Extrait du document:
La Paille dans l’Oeil de Dieu de Larry Niven et Jerry Pournelle
On dit que le Deuxième Empire de l’Homme règne sur deux
cents mondes et tout l’espace compris entre eux, soit plus de quinze millions
de parsecs cube…
Considérons plutôt la réalité. Imaginez
des myriades de minuscules bulles éparpillées dans un vaste océan noir. Nous
dominons certaines de ces bulles. Mais de l’océan, nous ne savons rien…
La guerre froide a pris fin… Les USA et l’URSS ont fusionnés, les étoiles ont été conquises et l’humanité s’est répandue dans l’espace. Des guerres ont divisées l’humanité et ravagées la Terre. Un nouvel empire s’est relevé des cendres avant de s’effondrer à son tour. Il y a une centaine d’années, le Deuxième Empire s’est dressé sur les décombres et depuis Sparta s’efforce d’unifier à nouveau les mondes humains isolés les uns des autres, par la diplomatie ou la force. La Marine Spatiale Impériale est le bras armé de l’Empereur et se charge de faire taire toutes velléités sécessionnistes. Voilà pour le décor.
Le Visage de Dieu le fixait à travers l’espace.
Le Sac à Charbon était une masse nébulaire de poussière et
de gaz, petite, à l’échelle sidérale, mais dense et assez proche du système
pour occulter un quart du ciel. La Terre et la capitale impériale, Sparta,
restaient à jamais invisibles de l’autre côté. Cette noirceur mouvante cachait
la majeure partie de l’Empire, mais offrait un écrin de velours soyeux à deux
étoiles voisines.

Données fournies:
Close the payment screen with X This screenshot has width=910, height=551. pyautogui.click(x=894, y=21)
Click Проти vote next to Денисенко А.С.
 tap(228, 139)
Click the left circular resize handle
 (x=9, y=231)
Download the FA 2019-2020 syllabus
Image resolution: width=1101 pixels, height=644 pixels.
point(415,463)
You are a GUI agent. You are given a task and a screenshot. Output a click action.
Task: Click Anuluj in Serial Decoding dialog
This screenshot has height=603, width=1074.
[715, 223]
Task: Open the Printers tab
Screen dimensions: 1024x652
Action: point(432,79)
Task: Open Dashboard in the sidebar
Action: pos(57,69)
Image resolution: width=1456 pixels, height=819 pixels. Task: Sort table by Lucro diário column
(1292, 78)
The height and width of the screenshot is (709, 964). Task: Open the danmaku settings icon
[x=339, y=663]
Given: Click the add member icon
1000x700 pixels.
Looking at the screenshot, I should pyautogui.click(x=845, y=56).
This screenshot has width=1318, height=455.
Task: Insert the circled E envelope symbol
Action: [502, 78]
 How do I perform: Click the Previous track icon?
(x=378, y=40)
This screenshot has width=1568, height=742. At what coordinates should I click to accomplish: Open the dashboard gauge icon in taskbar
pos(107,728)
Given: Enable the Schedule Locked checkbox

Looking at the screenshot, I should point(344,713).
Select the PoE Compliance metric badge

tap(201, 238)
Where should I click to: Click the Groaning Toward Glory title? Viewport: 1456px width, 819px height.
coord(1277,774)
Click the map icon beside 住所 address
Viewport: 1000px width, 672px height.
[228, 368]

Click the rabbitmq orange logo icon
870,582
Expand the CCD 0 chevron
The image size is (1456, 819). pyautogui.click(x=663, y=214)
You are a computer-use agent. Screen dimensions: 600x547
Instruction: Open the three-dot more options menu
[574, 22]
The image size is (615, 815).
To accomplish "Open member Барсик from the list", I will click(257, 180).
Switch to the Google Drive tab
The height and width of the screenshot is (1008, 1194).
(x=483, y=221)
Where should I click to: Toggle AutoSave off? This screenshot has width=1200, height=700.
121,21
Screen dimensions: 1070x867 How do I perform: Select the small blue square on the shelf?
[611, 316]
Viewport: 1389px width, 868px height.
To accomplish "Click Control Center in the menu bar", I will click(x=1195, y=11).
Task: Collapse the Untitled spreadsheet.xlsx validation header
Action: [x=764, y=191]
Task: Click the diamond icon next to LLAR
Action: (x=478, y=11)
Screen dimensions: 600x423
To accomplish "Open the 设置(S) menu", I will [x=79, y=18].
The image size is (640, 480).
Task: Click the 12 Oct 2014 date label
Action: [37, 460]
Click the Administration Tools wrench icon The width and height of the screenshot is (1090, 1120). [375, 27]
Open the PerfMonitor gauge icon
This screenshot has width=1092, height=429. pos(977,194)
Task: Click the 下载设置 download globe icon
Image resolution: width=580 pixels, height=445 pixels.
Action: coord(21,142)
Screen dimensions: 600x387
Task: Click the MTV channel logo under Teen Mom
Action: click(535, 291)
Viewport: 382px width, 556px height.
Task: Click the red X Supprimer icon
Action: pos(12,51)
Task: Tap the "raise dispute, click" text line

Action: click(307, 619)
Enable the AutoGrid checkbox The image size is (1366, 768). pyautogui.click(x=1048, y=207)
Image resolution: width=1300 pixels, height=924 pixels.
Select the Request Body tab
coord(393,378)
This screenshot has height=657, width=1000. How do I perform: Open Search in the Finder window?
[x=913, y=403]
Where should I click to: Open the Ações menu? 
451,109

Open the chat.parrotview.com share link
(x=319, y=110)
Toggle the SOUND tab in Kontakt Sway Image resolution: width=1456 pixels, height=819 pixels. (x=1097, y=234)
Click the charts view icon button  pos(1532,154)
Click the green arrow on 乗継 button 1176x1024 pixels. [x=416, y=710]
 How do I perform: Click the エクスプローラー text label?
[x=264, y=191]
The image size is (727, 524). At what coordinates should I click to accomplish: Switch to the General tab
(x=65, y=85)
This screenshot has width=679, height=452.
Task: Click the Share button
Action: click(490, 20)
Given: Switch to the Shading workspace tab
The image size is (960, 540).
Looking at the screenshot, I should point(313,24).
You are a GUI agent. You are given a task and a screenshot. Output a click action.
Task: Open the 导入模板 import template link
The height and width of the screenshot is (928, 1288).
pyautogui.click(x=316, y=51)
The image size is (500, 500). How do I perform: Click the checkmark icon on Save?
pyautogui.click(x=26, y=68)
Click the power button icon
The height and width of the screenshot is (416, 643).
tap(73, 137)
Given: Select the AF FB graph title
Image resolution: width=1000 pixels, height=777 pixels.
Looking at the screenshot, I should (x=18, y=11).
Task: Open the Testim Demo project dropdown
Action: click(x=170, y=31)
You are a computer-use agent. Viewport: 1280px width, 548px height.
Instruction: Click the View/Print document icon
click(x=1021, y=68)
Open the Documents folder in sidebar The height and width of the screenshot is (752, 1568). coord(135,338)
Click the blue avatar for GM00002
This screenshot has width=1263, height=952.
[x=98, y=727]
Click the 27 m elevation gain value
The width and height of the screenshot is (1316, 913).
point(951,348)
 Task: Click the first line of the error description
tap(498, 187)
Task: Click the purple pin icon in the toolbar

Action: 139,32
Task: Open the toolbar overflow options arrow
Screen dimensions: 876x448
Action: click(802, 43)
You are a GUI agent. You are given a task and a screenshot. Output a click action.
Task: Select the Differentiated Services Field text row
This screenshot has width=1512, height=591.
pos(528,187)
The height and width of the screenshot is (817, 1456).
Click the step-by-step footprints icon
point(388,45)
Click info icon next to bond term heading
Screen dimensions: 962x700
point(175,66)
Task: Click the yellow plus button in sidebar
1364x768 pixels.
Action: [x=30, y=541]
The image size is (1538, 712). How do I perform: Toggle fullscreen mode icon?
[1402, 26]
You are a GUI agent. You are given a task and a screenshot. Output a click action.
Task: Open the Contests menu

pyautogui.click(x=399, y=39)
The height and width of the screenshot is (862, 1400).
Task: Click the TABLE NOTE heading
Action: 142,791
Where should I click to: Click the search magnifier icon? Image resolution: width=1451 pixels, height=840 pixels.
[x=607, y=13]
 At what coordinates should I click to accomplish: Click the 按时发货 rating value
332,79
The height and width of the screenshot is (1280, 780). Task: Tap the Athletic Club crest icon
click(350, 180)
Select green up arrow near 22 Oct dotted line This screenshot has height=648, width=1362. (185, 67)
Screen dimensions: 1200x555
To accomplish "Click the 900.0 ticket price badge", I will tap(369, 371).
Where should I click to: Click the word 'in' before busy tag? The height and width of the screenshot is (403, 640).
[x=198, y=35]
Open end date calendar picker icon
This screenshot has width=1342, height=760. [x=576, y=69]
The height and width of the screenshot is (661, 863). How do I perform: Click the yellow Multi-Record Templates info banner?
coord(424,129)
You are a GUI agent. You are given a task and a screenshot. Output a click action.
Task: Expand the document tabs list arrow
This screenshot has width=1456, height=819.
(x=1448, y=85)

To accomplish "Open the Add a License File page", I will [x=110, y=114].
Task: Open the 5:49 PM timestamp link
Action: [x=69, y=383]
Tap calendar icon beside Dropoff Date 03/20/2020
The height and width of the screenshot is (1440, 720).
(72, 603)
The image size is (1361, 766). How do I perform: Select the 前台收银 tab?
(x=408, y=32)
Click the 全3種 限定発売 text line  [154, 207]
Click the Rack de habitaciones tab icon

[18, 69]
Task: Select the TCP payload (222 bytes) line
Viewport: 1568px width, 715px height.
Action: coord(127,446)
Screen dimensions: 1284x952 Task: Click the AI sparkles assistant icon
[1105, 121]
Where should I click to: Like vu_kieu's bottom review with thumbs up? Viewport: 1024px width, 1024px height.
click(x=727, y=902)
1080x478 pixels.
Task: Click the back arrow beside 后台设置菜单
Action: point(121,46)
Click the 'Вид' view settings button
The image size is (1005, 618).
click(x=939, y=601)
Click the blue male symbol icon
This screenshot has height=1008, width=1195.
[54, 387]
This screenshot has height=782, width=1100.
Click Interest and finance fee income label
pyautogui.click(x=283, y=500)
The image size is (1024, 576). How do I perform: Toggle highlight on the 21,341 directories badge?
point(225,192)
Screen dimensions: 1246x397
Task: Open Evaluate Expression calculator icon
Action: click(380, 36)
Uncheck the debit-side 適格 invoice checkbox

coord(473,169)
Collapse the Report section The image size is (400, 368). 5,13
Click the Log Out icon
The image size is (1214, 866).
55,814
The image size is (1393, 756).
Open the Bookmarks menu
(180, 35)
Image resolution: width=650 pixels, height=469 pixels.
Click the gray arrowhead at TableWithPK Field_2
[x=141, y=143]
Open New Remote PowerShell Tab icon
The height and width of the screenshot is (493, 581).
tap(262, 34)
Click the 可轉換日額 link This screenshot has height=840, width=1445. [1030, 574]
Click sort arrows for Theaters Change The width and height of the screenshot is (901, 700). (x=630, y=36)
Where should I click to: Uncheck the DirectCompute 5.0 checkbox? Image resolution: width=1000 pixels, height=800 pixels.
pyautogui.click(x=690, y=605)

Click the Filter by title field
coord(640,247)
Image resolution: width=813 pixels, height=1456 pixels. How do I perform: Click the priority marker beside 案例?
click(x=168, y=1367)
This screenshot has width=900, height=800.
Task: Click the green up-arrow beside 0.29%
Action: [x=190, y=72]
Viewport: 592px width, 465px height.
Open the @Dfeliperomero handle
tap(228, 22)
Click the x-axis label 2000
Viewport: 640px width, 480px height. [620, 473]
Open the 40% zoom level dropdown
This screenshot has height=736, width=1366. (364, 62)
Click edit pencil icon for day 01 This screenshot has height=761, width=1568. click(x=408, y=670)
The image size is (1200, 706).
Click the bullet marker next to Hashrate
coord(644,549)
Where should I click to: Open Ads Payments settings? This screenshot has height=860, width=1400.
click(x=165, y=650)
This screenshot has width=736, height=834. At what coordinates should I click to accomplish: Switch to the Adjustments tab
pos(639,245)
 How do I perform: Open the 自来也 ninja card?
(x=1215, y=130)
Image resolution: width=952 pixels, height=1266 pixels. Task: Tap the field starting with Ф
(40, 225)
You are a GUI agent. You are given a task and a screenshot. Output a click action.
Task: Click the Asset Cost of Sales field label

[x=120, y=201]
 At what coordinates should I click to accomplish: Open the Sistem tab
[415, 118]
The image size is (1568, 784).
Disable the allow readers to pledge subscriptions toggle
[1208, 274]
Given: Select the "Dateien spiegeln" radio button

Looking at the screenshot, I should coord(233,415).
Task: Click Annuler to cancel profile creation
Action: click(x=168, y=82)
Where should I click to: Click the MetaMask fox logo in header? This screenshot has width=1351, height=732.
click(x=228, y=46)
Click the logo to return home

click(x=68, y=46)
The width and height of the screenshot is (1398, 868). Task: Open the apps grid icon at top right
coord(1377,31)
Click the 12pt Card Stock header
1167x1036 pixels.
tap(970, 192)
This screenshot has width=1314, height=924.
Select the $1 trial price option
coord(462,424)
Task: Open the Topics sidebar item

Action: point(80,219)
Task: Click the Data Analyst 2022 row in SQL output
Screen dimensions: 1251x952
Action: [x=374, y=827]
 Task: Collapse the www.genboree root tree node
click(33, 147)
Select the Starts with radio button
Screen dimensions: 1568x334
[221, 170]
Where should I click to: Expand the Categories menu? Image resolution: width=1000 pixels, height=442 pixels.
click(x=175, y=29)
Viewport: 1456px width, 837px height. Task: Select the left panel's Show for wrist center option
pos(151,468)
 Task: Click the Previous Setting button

Exercice: Recopiez mot pour mot le passage de l'extrait situé entre « Le Sac à Charbon » et « étoiles voisines. », ces mots compris. Ce matériel vient d'une autre source que l'extrait.

Réponse ci-dessous:
Le Sac à Charbon était une masse nébulaire de poussière et
de gaz, petite, à l’échelle sidérale, mais dense et assez proche du système
pour occulter un quart du ciel. La Terre et la capitale impériale, Sparta,
restaient à jamais invisibles de l’autre côté. Cette noirceur mouvante cachait
la majeure partie de l’Empire, mais offrait un écrin de velours soyeux à deux
étoiles voisines.